15 January 2011

6th month back from the mission

I've been meaning to write this since October when I had my interview with President Bateman. but I guess the life-train has kept chugging along a little faster than I could handle, all right?

Within a few weeks of being back in the states, I stopped crying at every reminder of Europe. I then only cried at every spiritual reminder of the mission. A few months home, and I only cried when they prayed for missionaries in the temple. I wanted SO badly that the missionaries would know the sacredness of their call. I wanted so badly that they would feel success. I wanted dreadfully for them to grow in this experience. Because I wasn't anymore!

I've thought of working at Mormon temples since I first was able to do ordinances there at age 12. More seriously at age 20. and even more seriously at 22.

By 'working at the temple' I mean volunteering--serving. We're certainly not paid. It's better in French: 'servante au temple' which means a servant at the temple. I applied as soon as I met my new church leaders at school. and started working shortly thereafter.

You should have seen me after the first day of touring where I would work. Ecstatic. Ebullient :) I was completely giddy. As giddy as when I first received my mission call.

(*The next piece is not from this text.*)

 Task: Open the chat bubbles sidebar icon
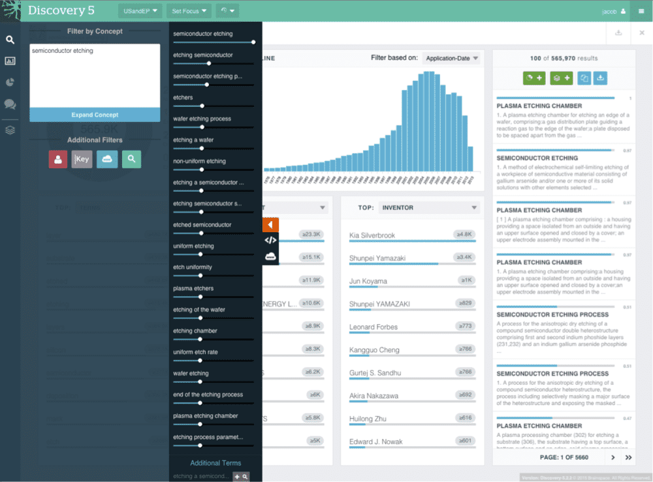pos(10,104)
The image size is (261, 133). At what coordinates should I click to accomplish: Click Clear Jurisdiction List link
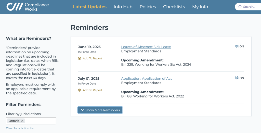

The funny thing is that nothing has changed. Every Wednesday, however long the day has been thus far, I become increasingly happy with my time working at the temple. I love it.

1 comment:

Mariah :) said...

:-)

I got to be in the temple the day before the one year anniversary of my brother's death. It was a special experience... I had felt very close to him that entire year, but it was really special to have that reminder of what it meant when he left this life, and of where he is now. He was diagnosed with cancer when he had been home from his mission for a semester, and he died when he had been home for just over a year... It's neat to know that he's no longer hampered by a cancerous body, so he can be a missionary again.